Machine Learning, Passive Data, and Interviewer Performance |
|
Coordinator 1 | Dr Hanyu Sun (Westat) |
Coordinator 2 | Dr Ting Yan (Westat) |
Abundant research indicates interviewers have substantial effects on different aspects of the data collection process (see West and Blom, 2017 for a review). For instance, Interviewers vary in their abilities to develop sampling frame (e.g. Eckman and O’Muircheartaigh, 2011), to conduct within household respondent selection (e.g. Tourangeau, Kreuter, and Eckman, 2012), to make contact with and gain cooperation from the sample member (e.g. Purdon, Campanelli, and Sturgis, 1999), to deliver the questionnaire (e.g. van der Zouwen, Dijkstra, and Smit, 1991) and to collect paradata (e.g. West and Kreuter, 2015). Because of the great effects interviewers may have on data collection, different methods have been used to monitor interviewer performance. For examples, a sample of respondents are recontacted to detect falsification (e.g. Groves, 2004). Behavior coding is done on the audio recorded interviewer-respondent interactions (e.g. Hicks et al., 2010). Such monitoring is often costly and labor intensive. As a result, only a small sample of respondents are recontacted and a small proportion of audio recording are human coded.

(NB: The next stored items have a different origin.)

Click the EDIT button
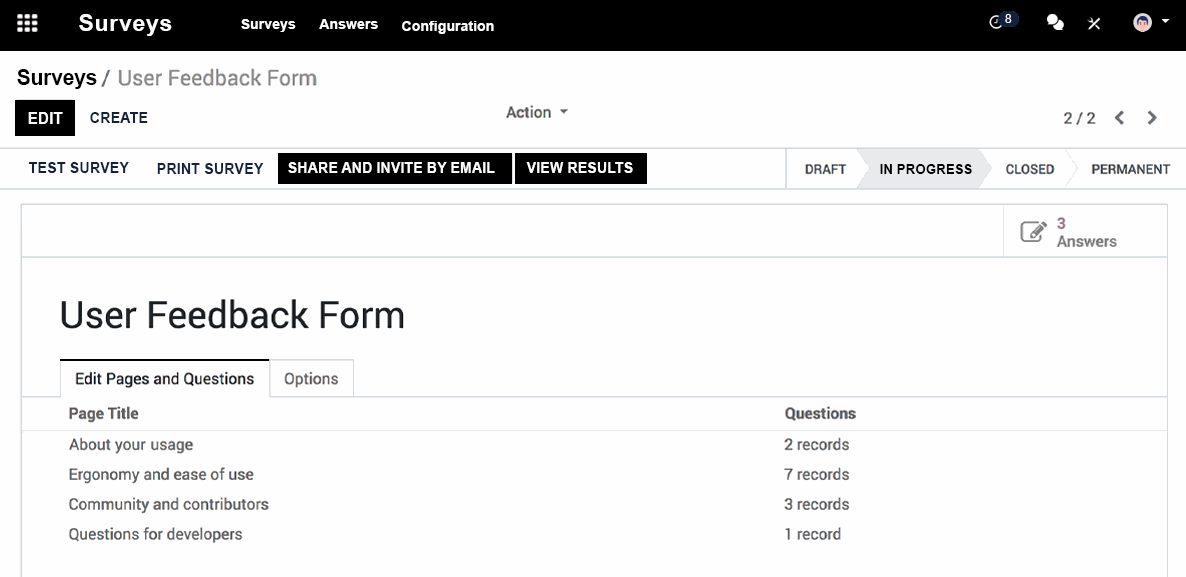The image size is (1186, 577). [45, 118]
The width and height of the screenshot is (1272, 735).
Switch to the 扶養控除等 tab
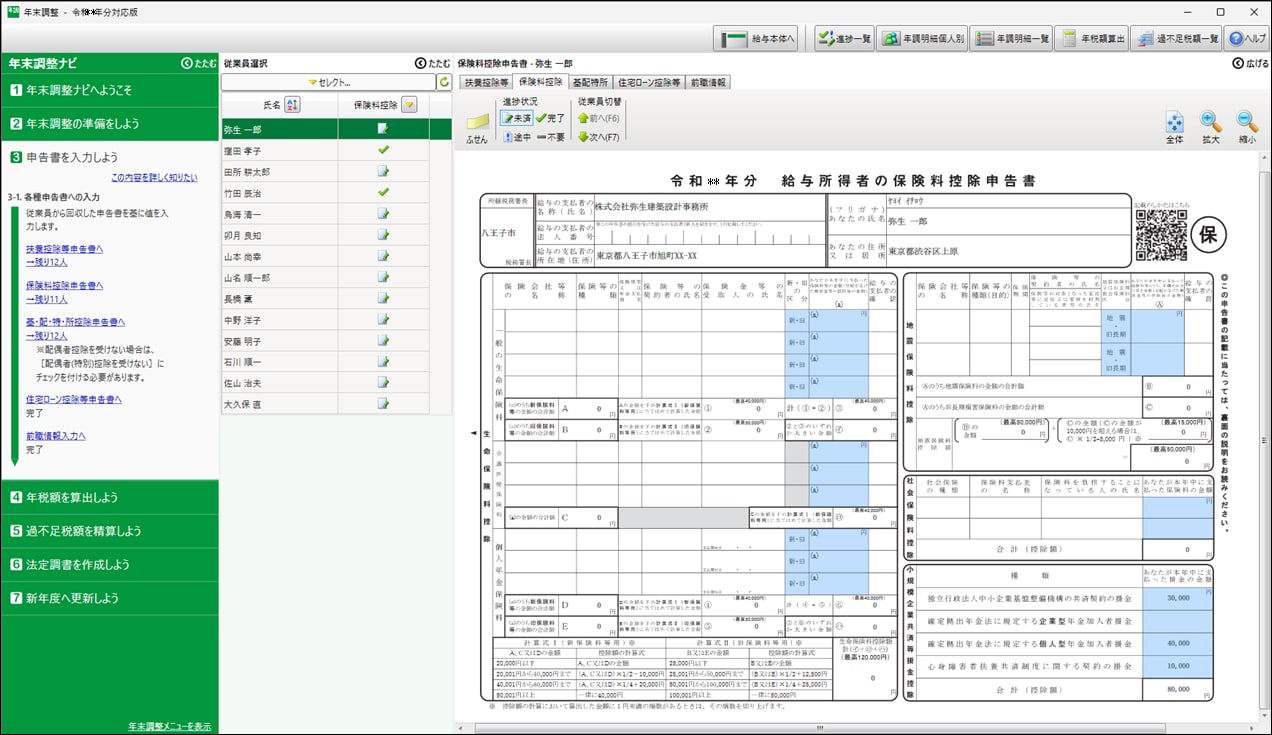pyautogui.click(x=485, y=83)
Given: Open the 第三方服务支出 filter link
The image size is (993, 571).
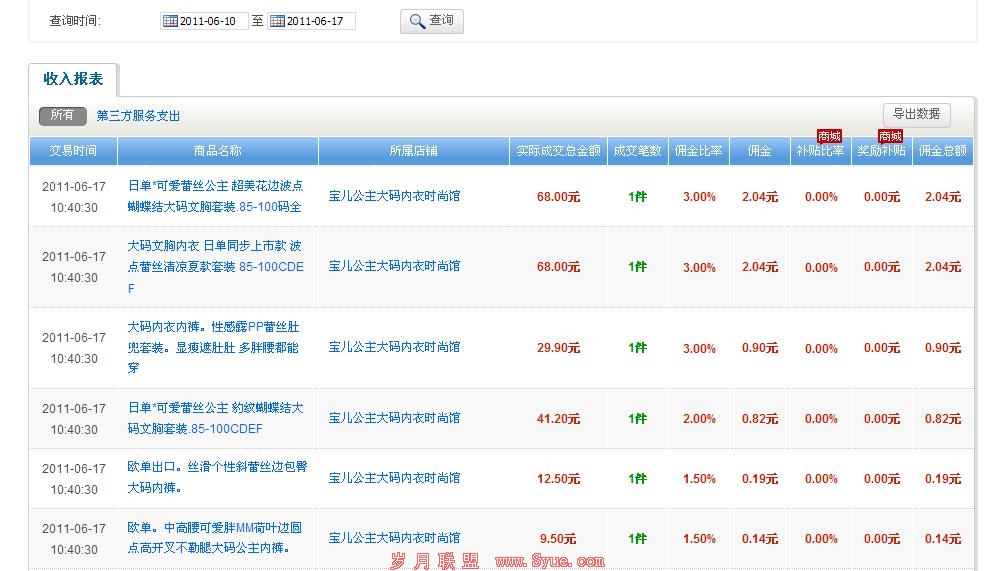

To reduce cost and improve efficiency of interviewer monitoring, innovative techniques and additional data are needed. Some passive data elements (such as GPS collected on interviewers’ smartphones) are used to track interviewers during the field. Although there is little research on how to use of machine learning approach to monitor interviewer performance and to detect falsification, there is a blooming interest in the survey field to explore the use of machine learning and passive data on different aspects of the data collection process. Machine learning has been used to develop sampling frames for non-traditional sampling units (e.g. Eck et al. 2018), analyze open-ended survey responses (e.g. Thompson, Book, and Tamby, 2018), and evaluate data quality (e.g. Wang and Harrison, 2018).
This session will be exploring the use of machine learning methods and passive data to monitor interviewer performance. Researchers are invited to submit papers, experiments, pilots, and other approaches on any of the following topics:
• Detecting interviewer falsification
• Monitoring interviewer performance
• Improving interviewer efficiency
• Optimal routing
• Interventions to improve field efficiency